I like some of the old and some of the new designs, car-wise. Race-car-wise, I think the newer designs have only gotten more purposeful and more graceful.


----------



## racerdave (Sep 15, 2003)

The Roadstergal said:


> That's exactly what I mean. Yes, I do think they're more graceful now.


Oh my... there is no help for you dear. 

The old? Sleek, smooth...

The new? Wings, barge boards, things jutting in and out all over the place... and that's more "graceful?"

More effective on the track, I grant you.

But more graceful... I cannot grant you.


----------



## Alex Baumann (Dec 19, 2001)

Old design

:yumyum:


----------



## SteveT (Dec 22, 2001)

atyclb said:


> :yikes:
> 
> http://homepage.mac.com/booboo/.Music/f12.mp3


atyclb,

I knew it sounded like a 12 cylinder Ferrari, then I noticed the f12.mp3. Do you know anything about the details of where this clip came from? It's great for sure.


----------



## racerdave (Sep 15, 2003)

Yeah... that clip is very cool. Nothing like it!

As opposed to the cars of today with the generic V-10s... (which sound cool... but not as cool as a 12)


----------



## richard (Apr 3, 2002)

I don't know where that clip came from, but it's pretty obvious that it was pre-traction control. I may not like the way the modern F1 car looks, but I definately think they sound better now than they ever have. Discounting the traction control ratchetting of course. I can't wait for Montreal to hear that wonderful scream live.


----------



## racerdave (Sep 15, 2003)

Even in the early 90s, however, the V-12 Ferrari was definitely different than the V-10s. The V-10s are somewhat "off-pitch" even at 19K. The V-12 is musical.

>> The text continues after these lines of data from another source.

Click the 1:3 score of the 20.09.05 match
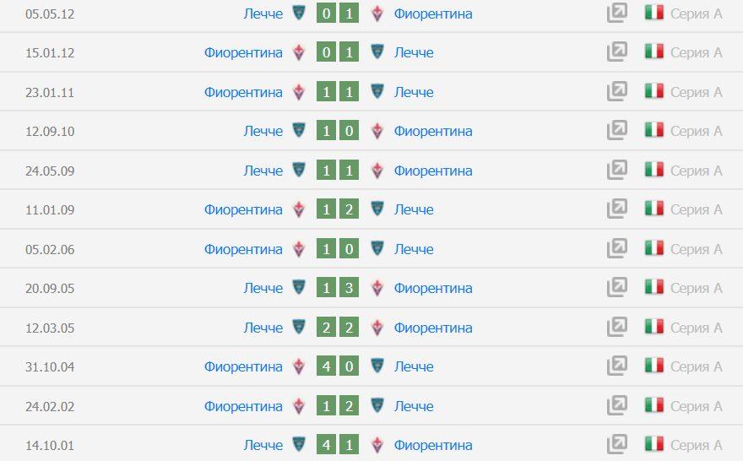Image resolution: width=743 pixels, height=461 pixels. (x=338, y=288)
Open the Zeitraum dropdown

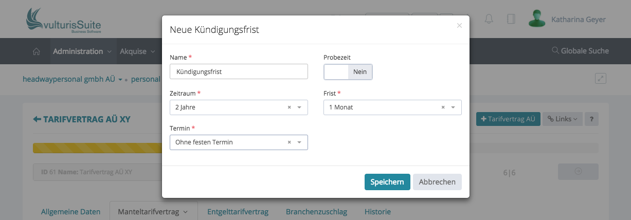[x=299, y=107]
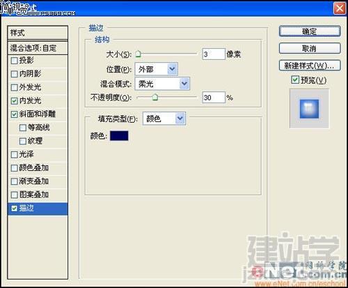Enable the 投影 drop shadow checkbox
The image size is (348, 288).
click(14, 61)
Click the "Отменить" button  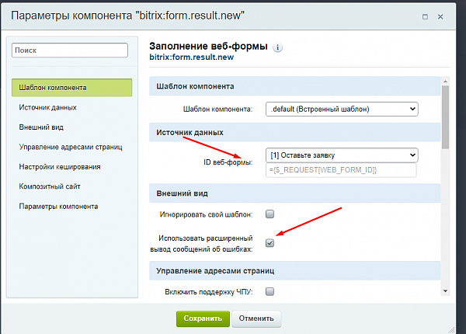coord(256,318)
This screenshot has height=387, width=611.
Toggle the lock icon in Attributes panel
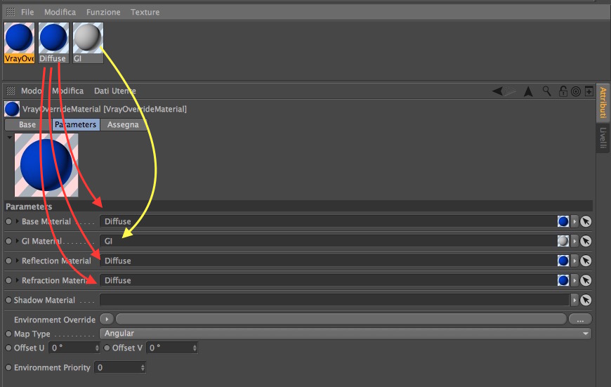563,91
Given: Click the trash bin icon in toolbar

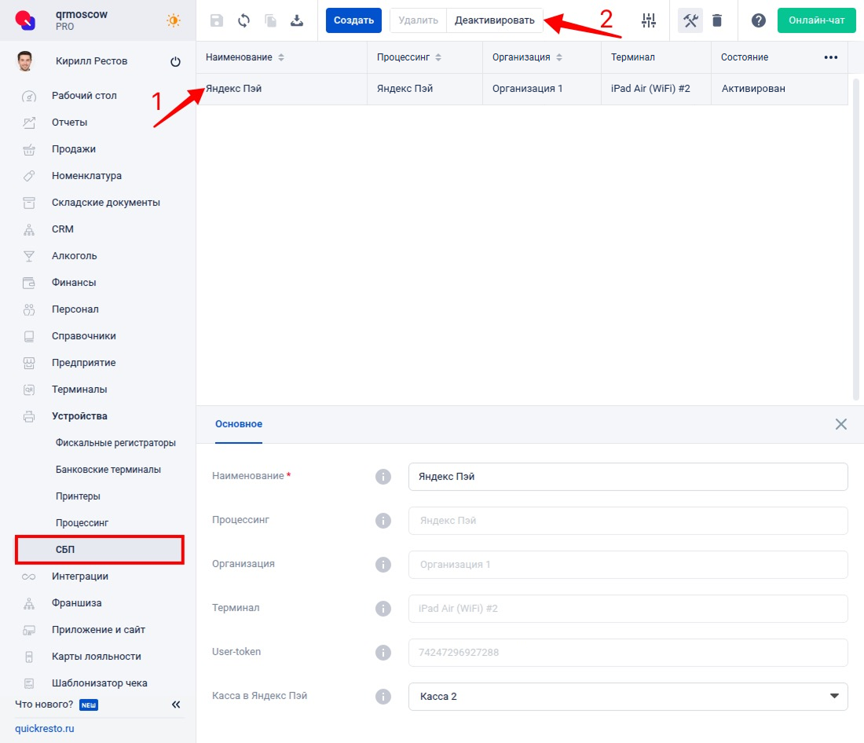Looking at the screenshot, I should click(717, 20).
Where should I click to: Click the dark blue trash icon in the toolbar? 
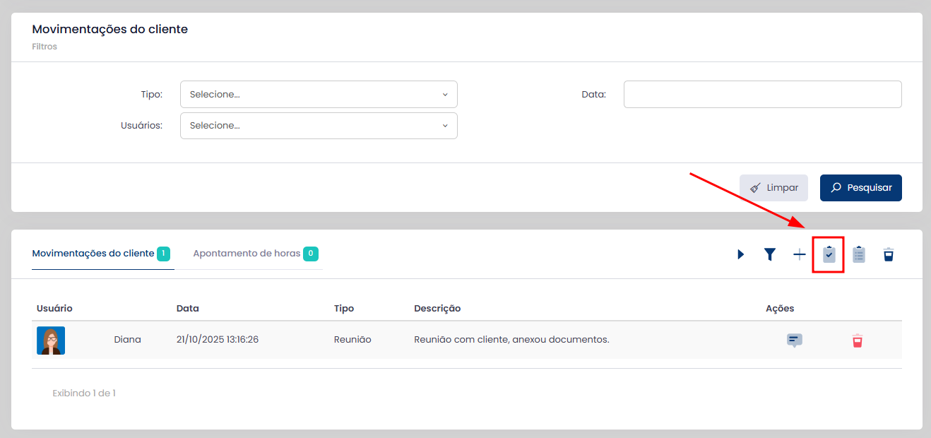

I wish they could bring them back to race in F1 today... and not just in the historic races.


----------



## racerdave (Sep 15, 2003)

Alex Baumann said:


> Old design
> 
> :yumyum:


Mmmmm... Gee-Tee-Ohhh.... :jawdrop:


----------



## The Roadstergal (Sep 7, 2002)

racerdave said:


> Mmmmm... Gee-Tee-Ohhh.... :jawdrop:


 :tsk: It has "things jutting in and out all over the place"!


----------



## The Roadstergal (Sep 7, 2002)

Alex Baumann said:


> Old design


That would be one of the old designs I referred to at the top of the page as being a car design I like.


----------



## The Roadstergal (Sep 7, 2002)

racerdave said:


> The old? Sleek, smooth...


...shapeless...


----------



## richard (Apr 3, 2002)

racerdave,
While I agree the Ferrari V-12 sounded the coolest, today's engine note does vary, at least hearing them live. I've noticed the Minardi sounds lower than the others, probably because it doesn't rev as high. Also the McLaren Mercedes and the BAR Honda sound sound different. In any case, they all sound much more aggressive compared to the Turbo era.


----------